Millions of Galaxies, Sparse Information: Reliable SED Inference for HETDEX with Neural Density Estimators

Lishan Shi Speaker
The Pennsylvania State University
 
Wednesday, Aug 5: 2:00 PM - 3:50 PM
Topic-Contributed Paper Session 
Interpreting galaxy images and spectroscopy is central to studies of galaxy formation and evolution. Widely-used forward-modeling approaches infer galaxy parameters via MCMC but take hours per galaxy due to model generation cost; this is prohibitive for modern astronomical surveys with millions of galaxies. Here, we present a simulation-based inference framework for fast, amortized inference of galaxy physical parameters in the HETDEX survey. A unique challenge is that astrophysical inference is not performed upon raw measurements but instead processed observables which have strongly heteroscedastic uncertainties, epistemic uncertainties, and patchy imaging coverage.
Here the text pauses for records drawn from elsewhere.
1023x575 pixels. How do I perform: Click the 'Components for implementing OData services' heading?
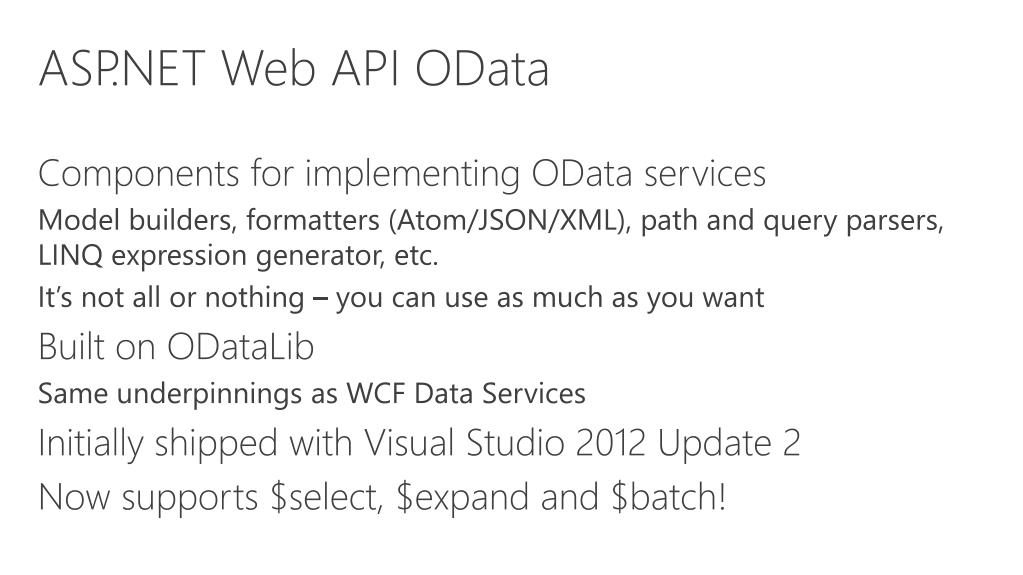pyautogui.click(x=401, y=174)
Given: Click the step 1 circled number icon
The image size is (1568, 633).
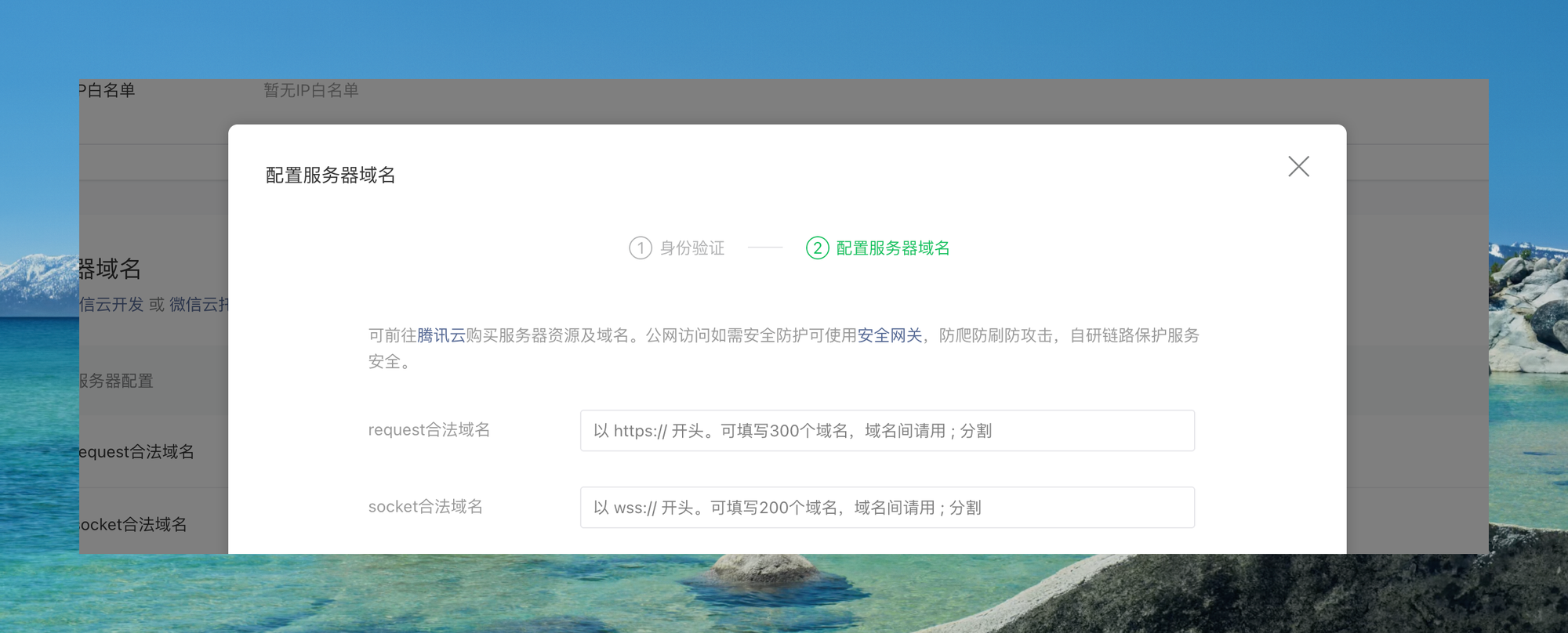Looking at the screenshot, I should click(x=640, y=248).
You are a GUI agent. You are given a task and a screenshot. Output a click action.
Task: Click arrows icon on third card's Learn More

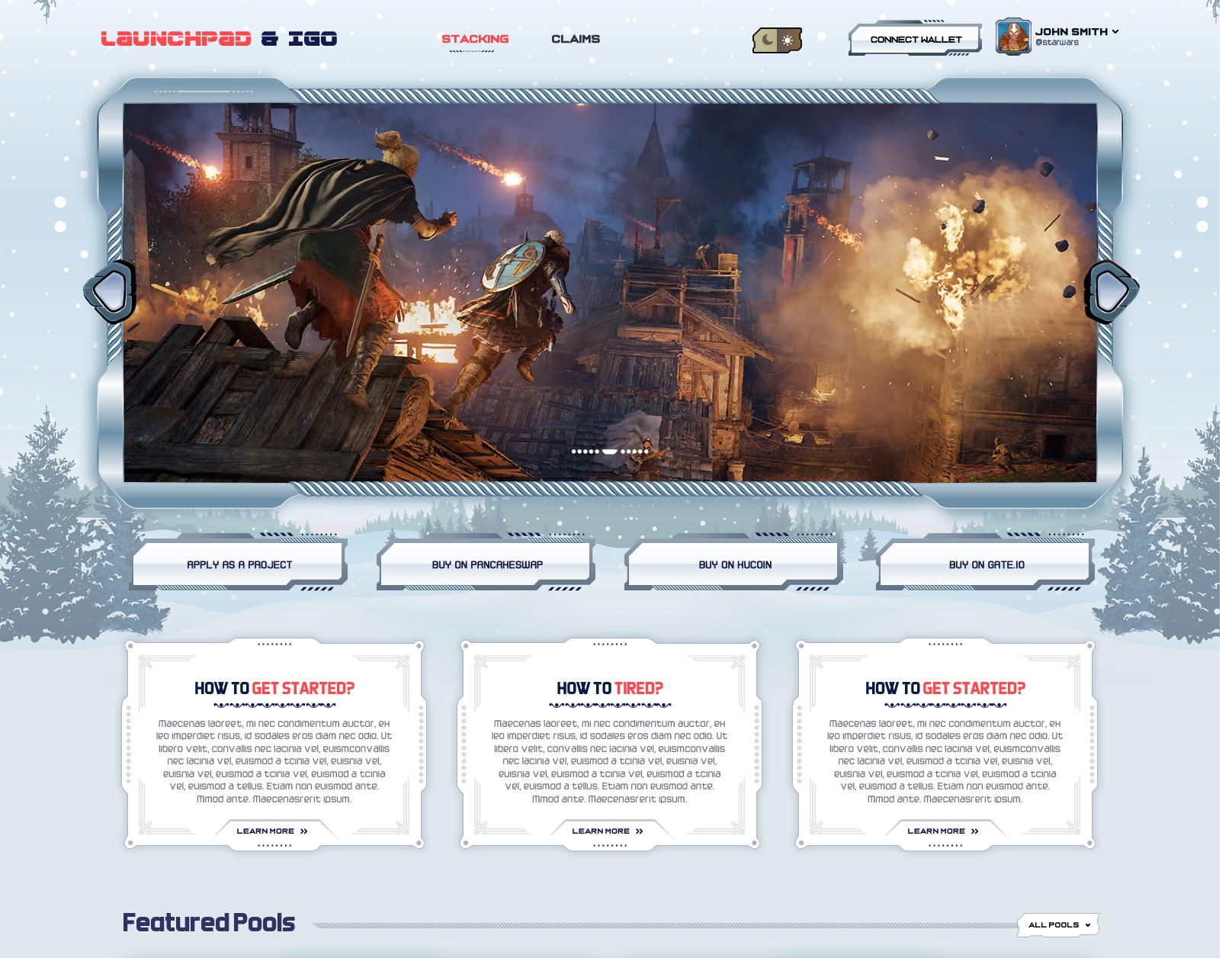click(975, 831)
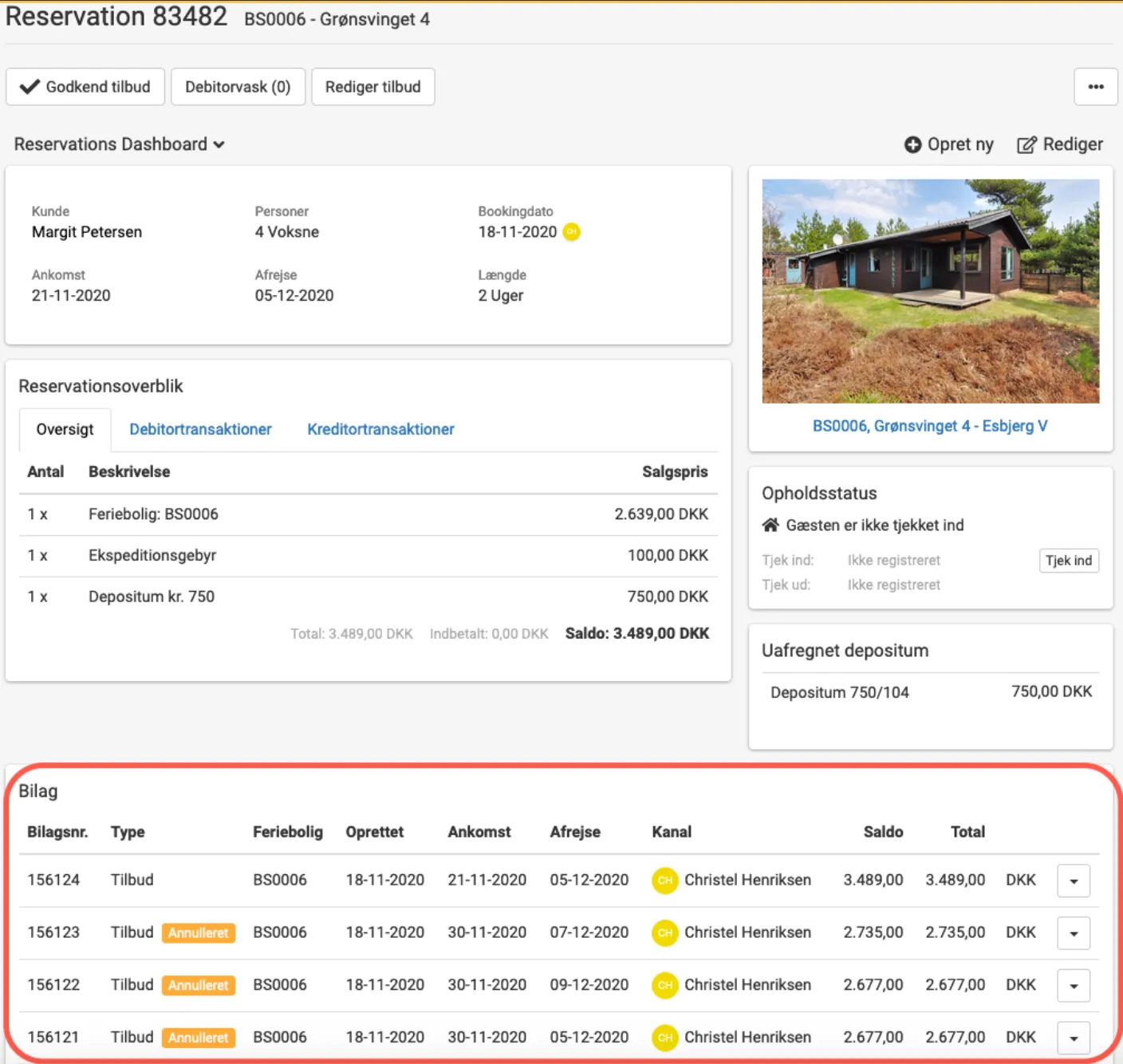Open dropdown arrow for voucher 156123

coord(1074,933)
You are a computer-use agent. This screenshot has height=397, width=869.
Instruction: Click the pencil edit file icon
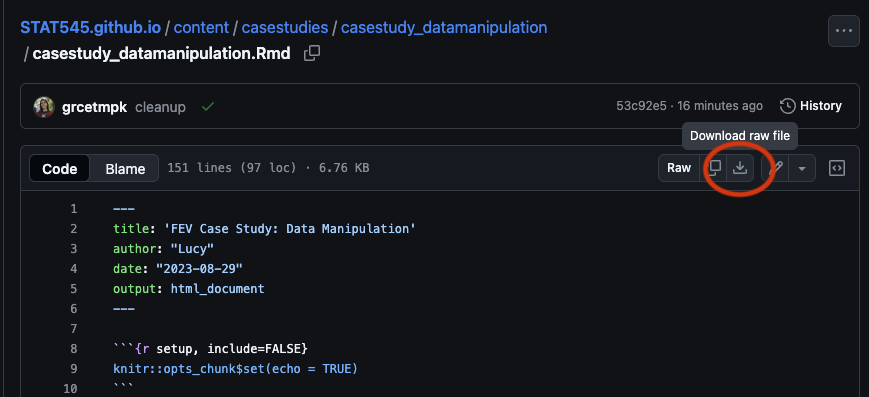[x=776, y=168]
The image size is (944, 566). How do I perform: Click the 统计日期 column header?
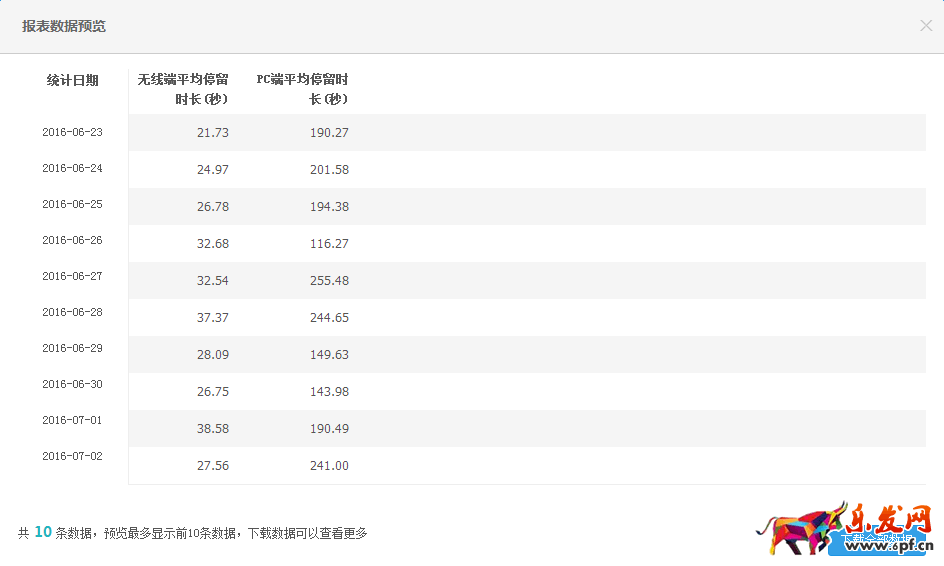point(73,81)
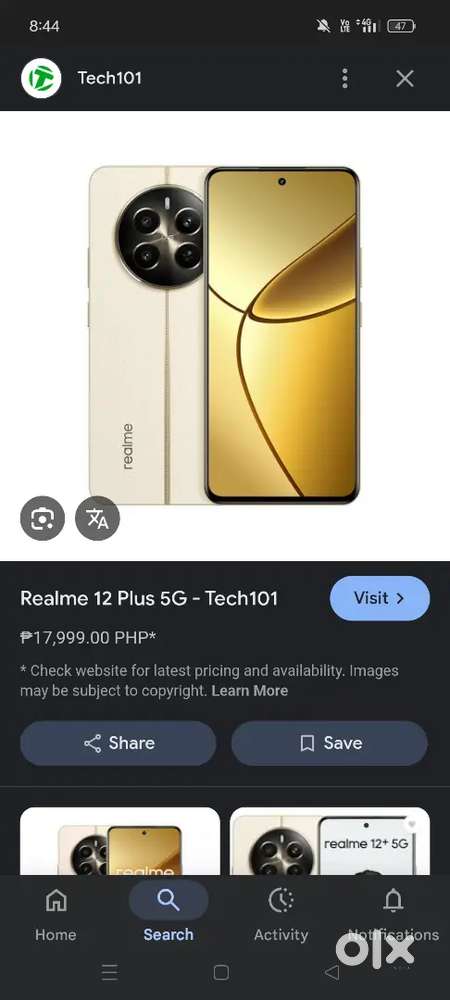This screenshot has width=450, height=1000.
Task: Open the realme 12+ 5G thumbnail
Action: coord(330,841)
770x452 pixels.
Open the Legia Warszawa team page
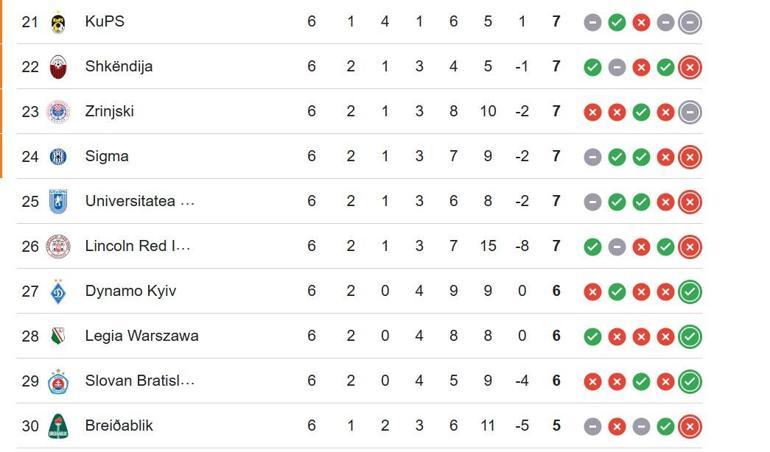point(141,336)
Furthermore, galaxy inference requires complex physical forward models whose correctness cannot be empirically verified, making simulation-based inference a natural framework for posterior predictive checks at scale. We address these challenges with a neural posterior estimator trained on ∼10^7 simulated galaxies generated with a 17-parameter model, paired with lin–log asinh magnitudes and a tailored uncertainty model; we contrast the predictive performance and speed with classic MCMC inference.